Now this is a bit discouraging, but Korosensei would encourage us to keep on thinking about how to assassinate the hell out of this problem. In the most general case, the cost function $d$ has no constraints and the way that I’ve initially motivated Korosensei’s problem, $d$ can be arbitrary, with costs adjusted to his needs. However, some of the attempts to make TSP more computationally feasible have to do with making some reasonable restrictions on our cost function. This is another fairly standard approach to making computationally hard problems easier to deal with: figure out some cases of the problem that are still useful but might help to simplify or restrict the problem a bit.

For example, in most cases, it’s a reasonable expectation that if you’re going from $u$ to $v$, it’s best to go there directly rather than stopping at $w$ on your way there. This is what we call the *triangle inequality*:

$$d(u,v) \leq d(u,w) + d(w,v).$$

It’s called the triangle inequality because of what I just described: draw a triangle out of $u$, $v$, and $w$ and the distance between any two should be shorter than going through the third point.

I say *should* because for an arbitrary cost function, this isn’t always the case. One example is flight pricing. Sometimes, it’s more expensive to fly from $u$ to $w$ than it is to fly from $u$ to $v$, even if the flight stops over at $w$. Anyhow, Korosensei doesn’t have to deal with silly things like flight pricing and so we impose this reasonable triangle inequality condition on his cost function. Does it help? It turns out it does and we can get an approximation that’ll be at most twice the cost of the optimal solution.

How? Well, first we find a minimum spanning tree. A spanning tree of a graph is a tree (a graph that contains no cycles) that connects all of the vertices of a graph together. The minimum spanning tree is the spanning tree with the least weight out of all the spanning trees. The nice thing about MSTs is that we know how to do this efficiently.

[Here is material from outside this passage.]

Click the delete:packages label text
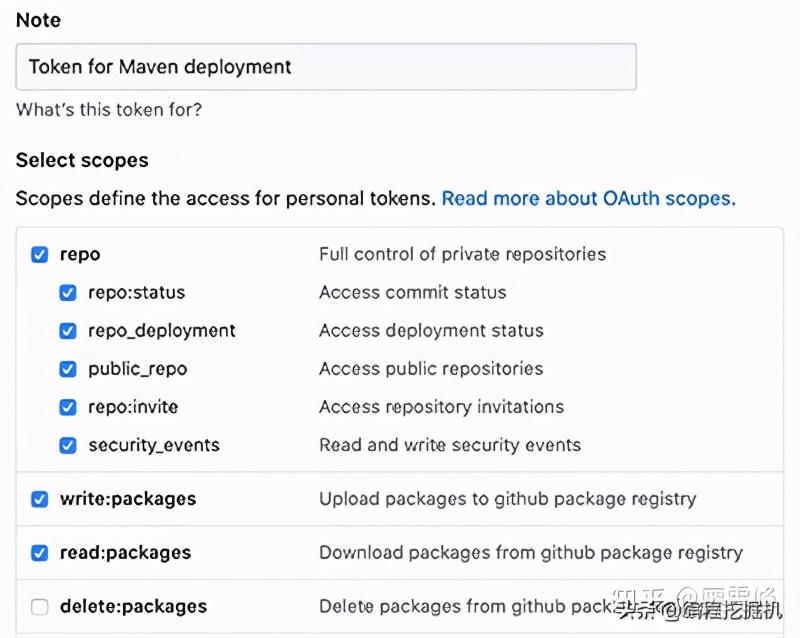Viewport: 800px width, 638px height. point(133,606)
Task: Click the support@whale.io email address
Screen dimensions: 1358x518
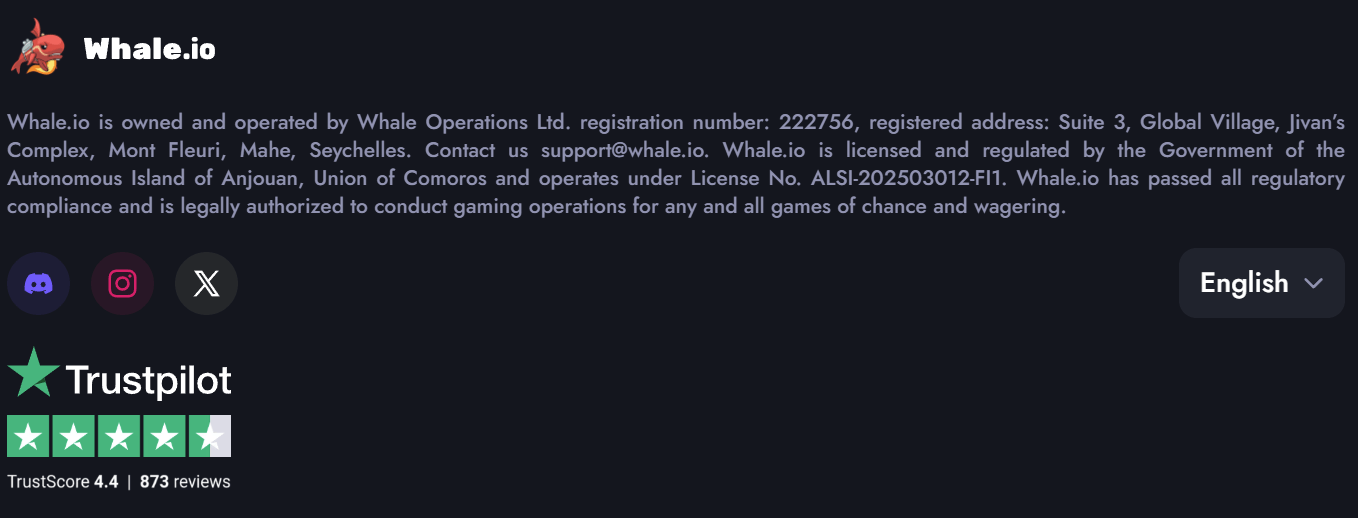Action: (x=624, y=151)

Once we have our MST $T$ of our graph $G$, we double up every edge in $T$ to get a cycle $T’$. This cycle what we want yet, since it travels along all the same edges and goes to each vertex twice. But, we can get the cycle we really want by removing all of the second times we visit a vertex and we can do this because the triangle inequality tells us that by taking a more direct route, the cost of the cycle won’t increase. So now if we have our cycle $C$, then we have

$$cost(C) \leq cost(T’) \leq 2 \cdot cost(T).$$

Now, to compare to the cost of our actual optimal solution $C^*$, we notice that taking out some edge of $C^*$ makes it a spanning tree. It’s not necessarily minimal, so we’ve got

$$cost(T) \leq cost(C^* \setminus \{ e \}) \leq cost(C^*).$$

Putting that all together, we’ve got

$$cost(C) \leq cost(T’) \leq 2 \cdot cost(T) \leq 2 \cdot cost(C^*)$$

and there’s our 2-approximation.

Given how fast Korosensei is, this is probably good enough for him and is a decent tradeoff between the time it takes to solve the problem and his actual travel time.